The Court of Appeal has criticised both parties in a flight compensation group claim for creating a situation where costs finished up ‘out of all proportion’ to the amount sought. 

Lord Justice Davis said Sirketi v Kupeli & Ors was a ‘melancholy tale’ in which the main issue in the litigation had for some time been costs, rather than the sums claimed. Total costs of the litigation are estimated to approach £2m, with the success fee set at 100% and no claimant protection through after-the-event insurance.

Airline Atlasjet had been ordered by Mrs Justice Whipple to pay 33% of the costs of a preliminary trial of test cases that would ultimately determine 838 claims. The claims were split into three categories; two categories were dismissed and, of the final category, 14 were successful.

Whipple made the percentage costs order on the basis of Atlasjet’s conduct during proceedings and her finding that the claimants were winners ‘because at the end of the day, they will receive a cheque from the defendant’.

In the Court of Appeal, however, two judges quashed the order following a one-day hearing last month, ruling that an order for no costs would be just and appropriate.

Lord Justice Hickinbottom noted in his lead judgment that the defendant had been successful in 792 claims and should be entitled to costs in relation to those individual claims (although the defendant’s success was offset by its conduct as found by the judge).

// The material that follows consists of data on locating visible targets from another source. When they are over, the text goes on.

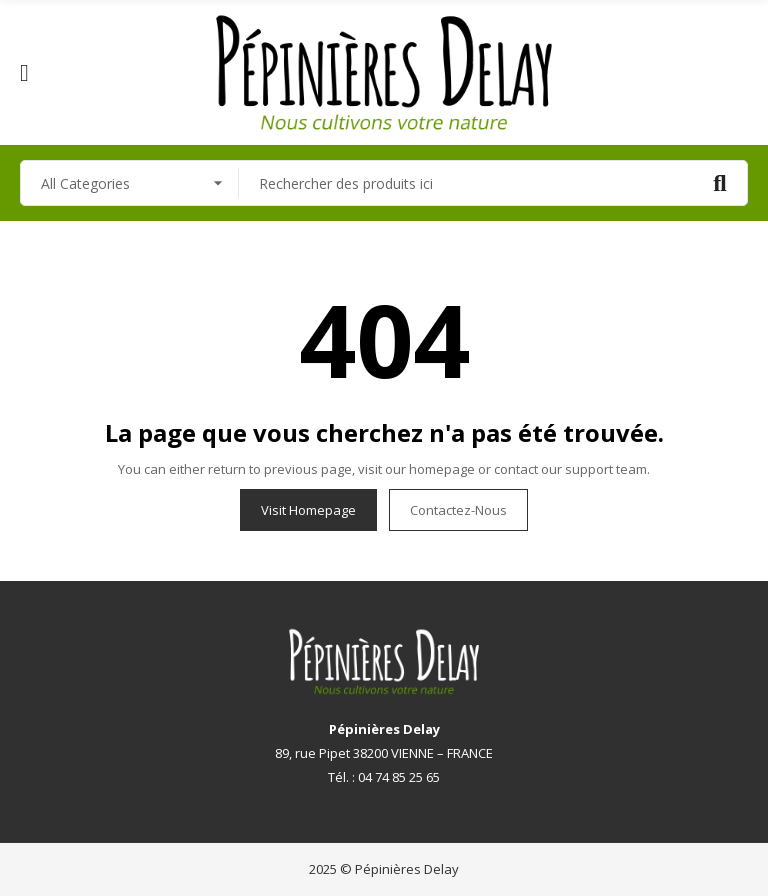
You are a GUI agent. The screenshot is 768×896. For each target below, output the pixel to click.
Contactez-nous (458, 510)
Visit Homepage (308, 510)
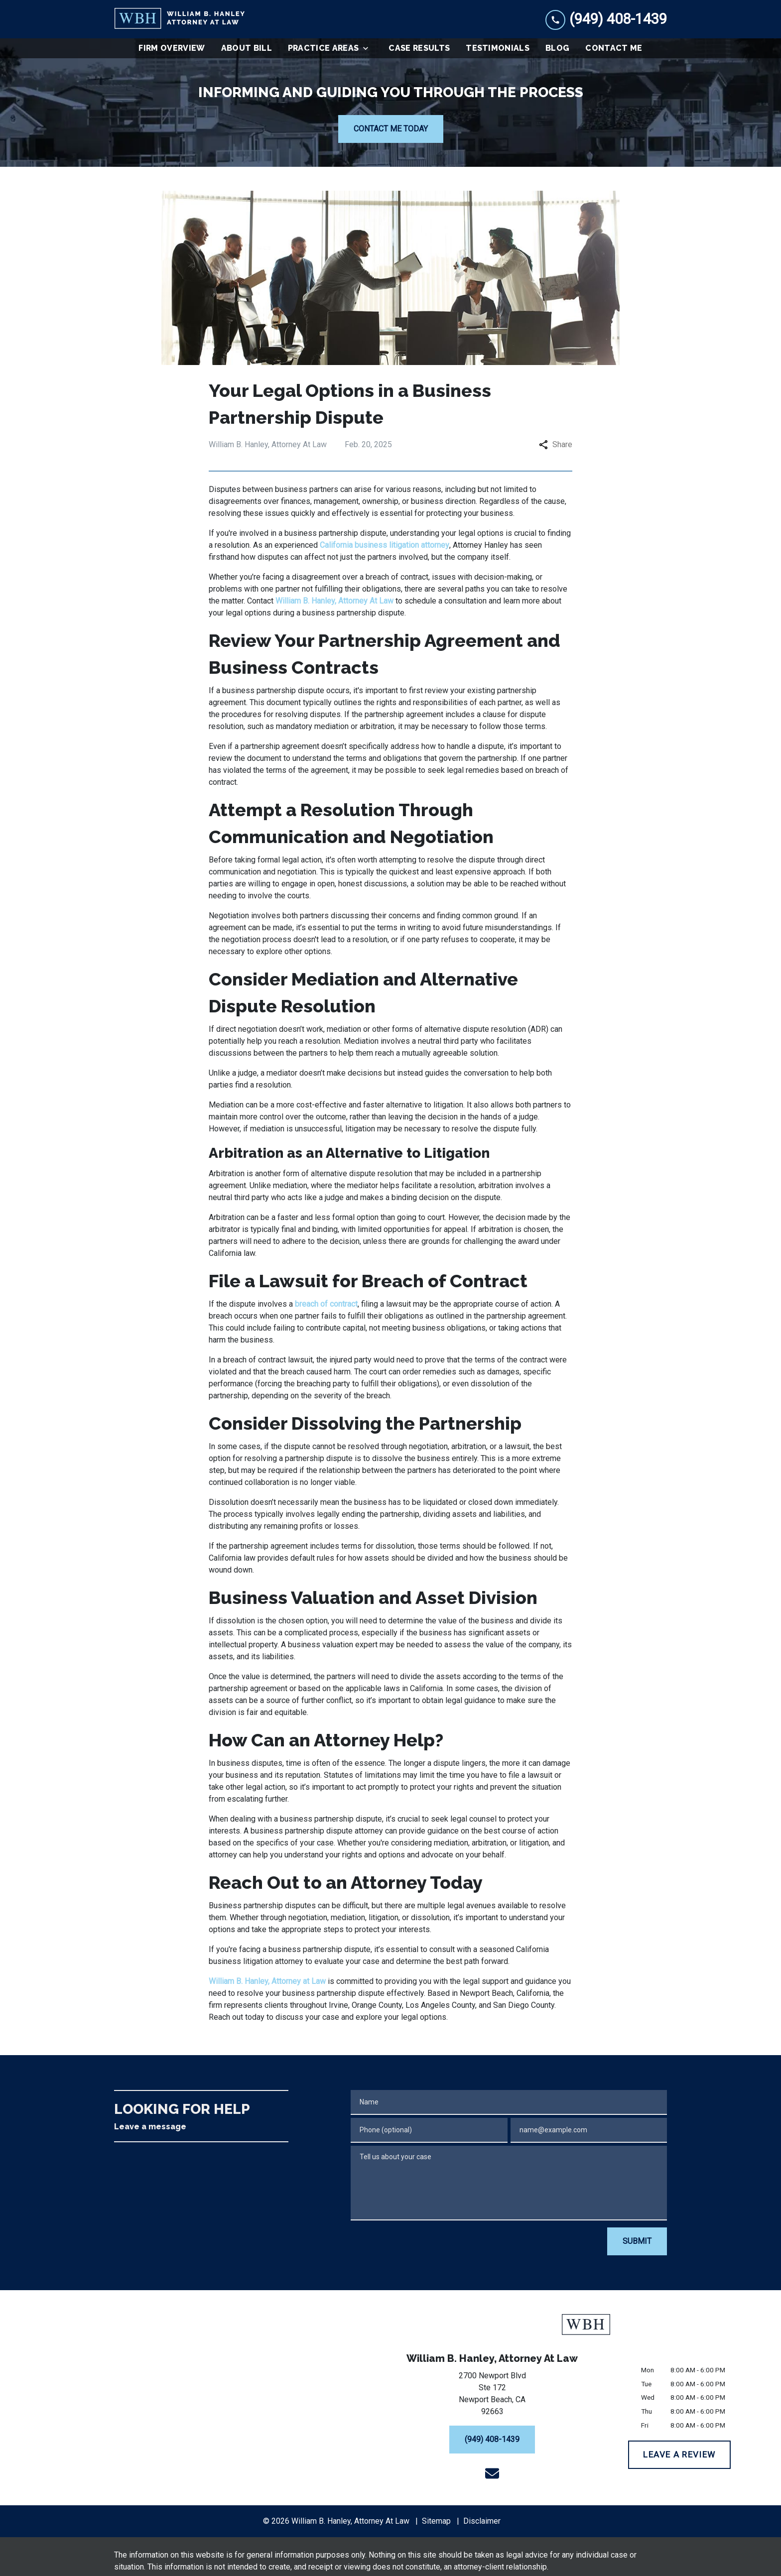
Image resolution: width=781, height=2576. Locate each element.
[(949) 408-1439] (492, 2439)
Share (555, 444)
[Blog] (557, 48)
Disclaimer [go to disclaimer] (482, 2521)
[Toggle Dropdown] (369, 48)
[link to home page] (179, 19)
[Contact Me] (613, 48)
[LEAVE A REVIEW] (679, 2455)
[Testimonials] (497, 48)
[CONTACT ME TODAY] (390, 129)
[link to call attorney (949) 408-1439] (606, 19)
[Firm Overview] (171, 48)
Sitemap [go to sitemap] (436, 2521)
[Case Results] (419, 48)
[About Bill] (246, 48)
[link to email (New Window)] (492, 2473)
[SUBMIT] (637, 2241)
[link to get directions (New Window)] (492, 2396)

The direction money travels in a group claim, Hickinbottom said, may not always properly reflect ‘success’.

He added: ‘Where the concept of overall ‘success’ may be a necessarily ambivalent concept, a search for an overall ‘winner’ may be a largely fruitless exercise.’

In a postscript to the judgment, Hickinbottom expressed his ‘dismay’ at the way costs far exceeded any claim the claimants may have had. For each claimant, the sum claimed in proceedings was estimated in the low hundreds. Litigation for them presented a ‘very high commercial risk out of all proportion to the potential prospective rewards’.

The defendant, for its part, refused to consider any form of compromise until shortly before trial, when its efforts were ‘too little and too late’. Its costs of the trial are around £800,000.

The judge added: 'From a very early stage, the main driver of these proceedings was clearly not the substantive sums claimed but costs.'

 

Jonathan Adkin QC and Robert Marven QC (instructed by Zimmers Solicitors) appeared for Atlasjet. The claimant was represented by Matthew Bradley and Jamie Carpenter (instructed by Hudson Morgan Williams Solicitors).